Abstract Background Congenital central hypoventilation syndrome (CCHS) is a disorder of respiratory and autonomic regulation which presents with hypoventilation. In some patients, CCHS is associated with Hirschsprung disease and as such known as Haddad syndrome. Case presentation A preterm was referred to our intensive care unit due to suspicion of meconium ileus after loop-ileostomy at the age of 8 days. The patient presented with recurrent apnea, did not respond to caffeine citrate, and was dependent on ventilation.

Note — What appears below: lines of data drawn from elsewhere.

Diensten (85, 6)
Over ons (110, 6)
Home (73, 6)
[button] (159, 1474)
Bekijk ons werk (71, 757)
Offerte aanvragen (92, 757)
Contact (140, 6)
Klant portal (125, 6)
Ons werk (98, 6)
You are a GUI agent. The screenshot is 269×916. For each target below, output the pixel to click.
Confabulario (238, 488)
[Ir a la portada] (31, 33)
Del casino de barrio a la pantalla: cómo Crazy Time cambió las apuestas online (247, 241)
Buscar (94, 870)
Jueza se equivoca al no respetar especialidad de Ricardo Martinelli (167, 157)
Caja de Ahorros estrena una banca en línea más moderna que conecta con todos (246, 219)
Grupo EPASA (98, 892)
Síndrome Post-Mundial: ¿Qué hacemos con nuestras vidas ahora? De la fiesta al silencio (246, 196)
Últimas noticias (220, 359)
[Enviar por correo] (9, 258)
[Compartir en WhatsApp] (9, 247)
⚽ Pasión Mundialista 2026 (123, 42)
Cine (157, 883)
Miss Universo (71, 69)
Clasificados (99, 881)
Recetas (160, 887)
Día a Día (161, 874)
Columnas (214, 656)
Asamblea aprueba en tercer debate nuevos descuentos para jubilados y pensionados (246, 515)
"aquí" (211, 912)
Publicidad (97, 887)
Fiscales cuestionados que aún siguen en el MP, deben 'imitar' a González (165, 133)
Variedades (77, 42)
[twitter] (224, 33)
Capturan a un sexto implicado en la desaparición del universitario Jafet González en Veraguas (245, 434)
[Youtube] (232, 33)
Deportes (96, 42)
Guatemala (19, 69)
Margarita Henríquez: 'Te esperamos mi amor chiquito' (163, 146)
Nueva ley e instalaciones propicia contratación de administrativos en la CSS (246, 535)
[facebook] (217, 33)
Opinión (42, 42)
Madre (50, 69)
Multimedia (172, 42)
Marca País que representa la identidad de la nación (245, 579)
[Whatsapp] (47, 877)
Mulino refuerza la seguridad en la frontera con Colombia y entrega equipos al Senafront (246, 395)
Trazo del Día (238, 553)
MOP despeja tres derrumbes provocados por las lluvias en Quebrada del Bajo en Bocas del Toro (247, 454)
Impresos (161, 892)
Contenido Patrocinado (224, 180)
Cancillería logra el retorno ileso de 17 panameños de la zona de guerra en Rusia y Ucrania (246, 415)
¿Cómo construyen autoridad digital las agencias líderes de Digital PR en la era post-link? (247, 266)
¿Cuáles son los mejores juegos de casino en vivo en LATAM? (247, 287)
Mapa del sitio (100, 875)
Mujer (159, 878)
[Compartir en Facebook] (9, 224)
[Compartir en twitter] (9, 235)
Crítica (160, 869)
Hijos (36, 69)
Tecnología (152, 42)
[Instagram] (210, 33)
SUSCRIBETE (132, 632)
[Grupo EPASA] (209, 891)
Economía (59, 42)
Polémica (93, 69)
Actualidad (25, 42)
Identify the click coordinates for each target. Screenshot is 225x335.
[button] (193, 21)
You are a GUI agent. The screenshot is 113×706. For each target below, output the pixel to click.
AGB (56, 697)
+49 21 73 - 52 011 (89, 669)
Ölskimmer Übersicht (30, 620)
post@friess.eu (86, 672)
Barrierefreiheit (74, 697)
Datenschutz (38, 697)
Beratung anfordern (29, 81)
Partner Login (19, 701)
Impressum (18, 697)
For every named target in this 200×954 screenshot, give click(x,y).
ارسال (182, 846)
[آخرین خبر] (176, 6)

Furthermore, the patient was unable to pass stool spontaneously. In the course of clinical deterioration, fluoroscopy showed a perforation next to the ileostomy and resection of ileum was conducted. An ileostomy was performed, and several biopsies of the intestines were taken. Neither in the biopsies nor in the resected segment were ganglion cells identified histopathologically. Considering the poor prognosis, life support was withdrawn. Autopsy and histology verified total aganglionosis of the intestines. Genetic testing confirmed a rare pathogenic deletion in the alanine-repeat region in the PHOX2B (c.722-759del; p.Ala241Glyfs*106). Conclusion CCHS and intestinal aganglionosis are hints for Haddad syndrome. To confirm the diagnosis, biopsies of the intestines and genetic testing for mutations in the PHOX2B gene should be performed.